Available data Block Start

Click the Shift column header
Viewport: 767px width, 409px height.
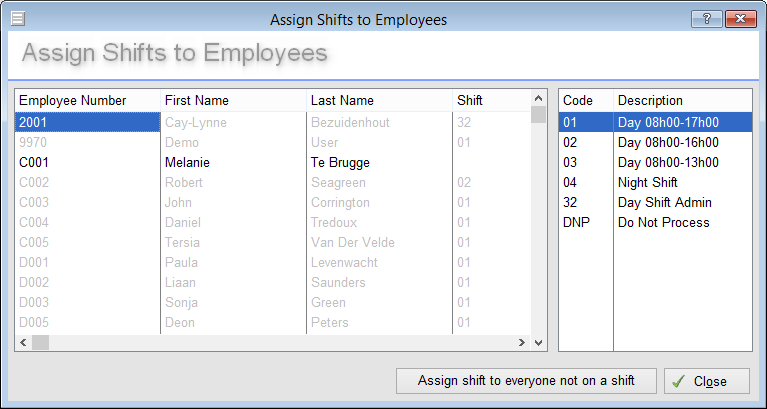tap(488, 101)
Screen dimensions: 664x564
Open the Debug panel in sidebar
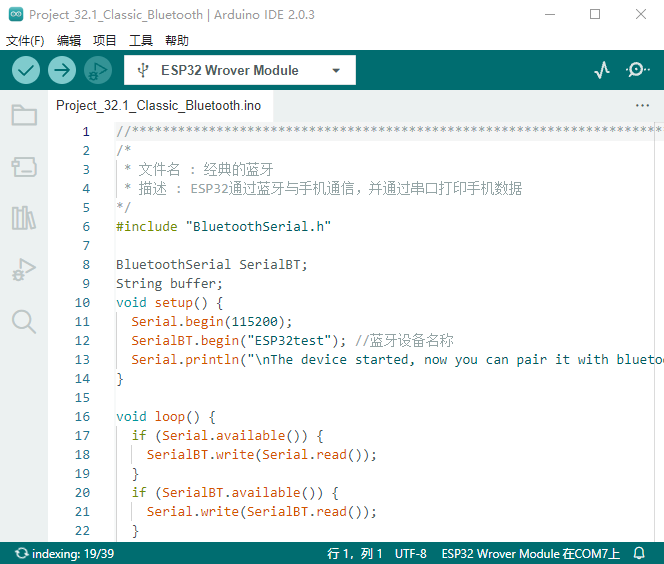pyautogui.click(x=24, y=269)
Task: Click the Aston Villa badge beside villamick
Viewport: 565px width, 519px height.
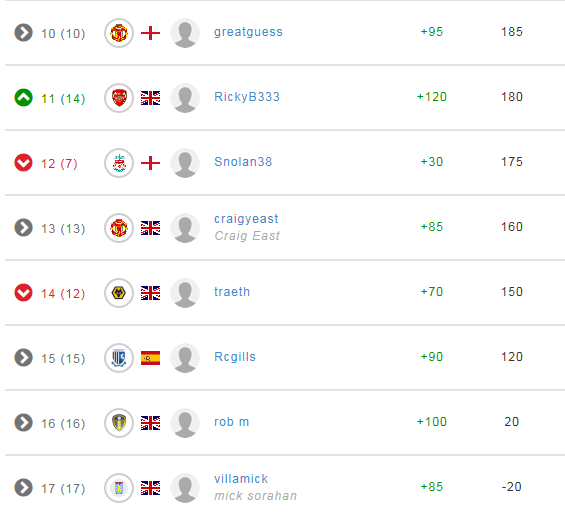Action: pos(119,488)
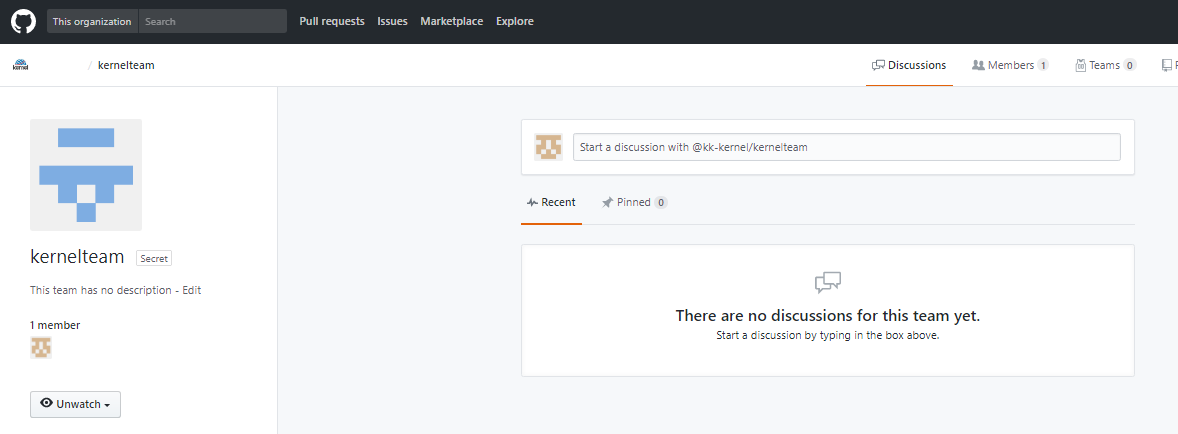The width and height of the screenshot is (1178, 434).
Task: Click the member avatar under 1 member
Action: pos(41,347)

Available data Block End

#### Activity
Begin with the line that contains "Screen dimensions: 664x564" and repeat every line through the end of the data, exactly and only those lines, leaving out the pictures.

#### Answer box
Screen dimensions: 664x564
Open the Debug panel in sidebar
pyautogui.click(x=24, y=269)
Task: Click the Aston Villa badge beside villamick
Viewport: 565px width, 519px height.
Action: pos(119,488)
The width and height of the screenshot is (1178, 434).
Task: Click the member avatar under 1 member
Action: pos(41,347)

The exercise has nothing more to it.